Sete




       No ápice da tarde, o cálido vento fustigava o capinzal ao qual estava entregue aquela vasta planície onde havia uma construção inacabada. Um cubículo com os tijolos vermelhos e a gris argamassa à mostra, estando circundado por uma cerca de feios paus retorcidos que se ligavam uns aos outros por fios de arame farpado.
       Fora de tal círculo hostil, mas sem adentrar no capinzal, havia um pálido "T" composto por um fino e reto pau e uma tábua marrom à ele pregada. Um redondo cupinzeiro se encontrava firme nele, por detrás da tábua, e fora a primeira coisa que o nu e enlameado jovem viu ao abrir os olhos. Após levantar-se, viu que estava velho e passou a sentir que havia alguém pelas suas costas a observá-lo, por várias vezes olhando por cima de um ou do outro ombro e virando-se, apenas para constatar que mais ninguém estava lá.
       Vagarosamente, ele dirigiu-se até a construção inacabada, especulando a possibilidade de haver alguém ali que pudesse ajudá-lo a saber onde e quando estava, deparando-se, quando já estava próximo, com a cerca farpada. Após não encontrar sequer um espaço entre os arames que fosse amplo o bastante para permitir sua passagem, decidiu ladear a estrutura até encontrar uma entrada.
       Assim, uma vez que encontrou e passou por um vazio na cerca, lugar onde deveria haver um portão, o velho reparou que o terreno circular dentro dela tinha o mato muito bem aparado e que a construção não tinha nem portas ou janelas, somente os espaços para colocá-las e as paredes, também não tendo telhado, mas possuindo teto. Fortes latidos vindos do seu interior podiam ser vistos.

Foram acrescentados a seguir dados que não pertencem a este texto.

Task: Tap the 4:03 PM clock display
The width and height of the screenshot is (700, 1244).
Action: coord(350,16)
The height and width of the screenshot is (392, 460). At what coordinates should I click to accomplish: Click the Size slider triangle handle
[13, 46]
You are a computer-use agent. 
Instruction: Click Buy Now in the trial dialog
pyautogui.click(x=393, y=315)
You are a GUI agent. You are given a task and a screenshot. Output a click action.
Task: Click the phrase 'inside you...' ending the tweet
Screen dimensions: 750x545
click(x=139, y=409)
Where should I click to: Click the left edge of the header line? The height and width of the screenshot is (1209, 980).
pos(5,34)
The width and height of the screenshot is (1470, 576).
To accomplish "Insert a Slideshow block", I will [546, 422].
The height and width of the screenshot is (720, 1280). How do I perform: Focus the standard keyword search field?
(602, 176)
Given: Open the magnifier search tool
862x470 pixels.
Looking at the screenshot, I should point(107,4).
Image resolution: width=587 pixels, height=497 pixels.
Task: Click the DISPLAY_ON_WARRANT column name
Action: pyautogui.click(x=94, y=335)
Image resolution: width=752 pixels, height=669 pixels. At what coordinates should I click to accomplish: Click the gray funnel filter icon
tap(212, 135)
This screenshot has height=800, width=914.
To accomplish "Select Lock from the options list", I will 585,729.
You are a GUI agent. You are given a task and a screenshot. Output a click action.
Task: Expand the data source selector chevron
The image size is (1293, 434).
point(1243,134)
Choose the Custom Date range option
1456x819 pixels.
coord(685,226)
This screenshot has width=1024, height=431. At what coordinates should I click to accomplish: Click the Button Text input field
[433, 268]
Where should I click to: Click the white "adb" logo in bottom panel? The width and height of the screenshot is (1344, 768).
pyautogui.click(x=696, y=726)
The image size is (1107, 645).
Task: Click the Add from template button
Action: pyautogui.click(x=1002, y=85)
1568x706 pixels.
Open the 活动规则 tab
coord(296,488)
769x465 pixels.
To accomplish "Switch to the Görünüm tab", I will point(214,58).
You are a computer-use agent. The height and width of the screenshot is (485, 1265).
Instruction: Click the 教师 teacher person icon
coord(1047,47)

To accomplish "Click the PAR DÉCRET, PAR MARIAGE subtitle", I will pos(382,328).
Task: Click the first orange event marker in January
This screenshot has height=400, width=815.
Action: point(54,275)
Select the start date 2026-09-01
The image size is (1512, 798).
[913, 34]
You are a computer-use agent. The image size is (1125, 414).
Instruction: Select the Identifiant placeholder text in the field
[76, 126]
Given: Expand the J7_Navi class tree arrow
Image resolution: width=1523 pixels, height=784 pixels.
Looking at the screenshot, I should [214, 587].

       Lá dentro, as paredes, o chão e o teto eram amarelos. Dependurado numa parede estava um quase invisível, devido à cor, capacete de operário cheio de terra preta, da qual se erguia um grande e amarelado pé de milho, cujas raízes, tendo atravessado o objeto, tocavam o piso. O mais estranho, porém, era uma alba e baixa criatura com face e corpo simiesco, juba e orelhas leoninas, braços e mãos humanas, leporinas patas traseiras e pintas em forma de "s". Tal ser andava dum lado para o outro com os seus olho verdes fixados no velho, a longa e preênsil cauda reta e em pé segurava um grosso cilindro no qual empoleirava-se uma grande ave preta de olhos vermelhos.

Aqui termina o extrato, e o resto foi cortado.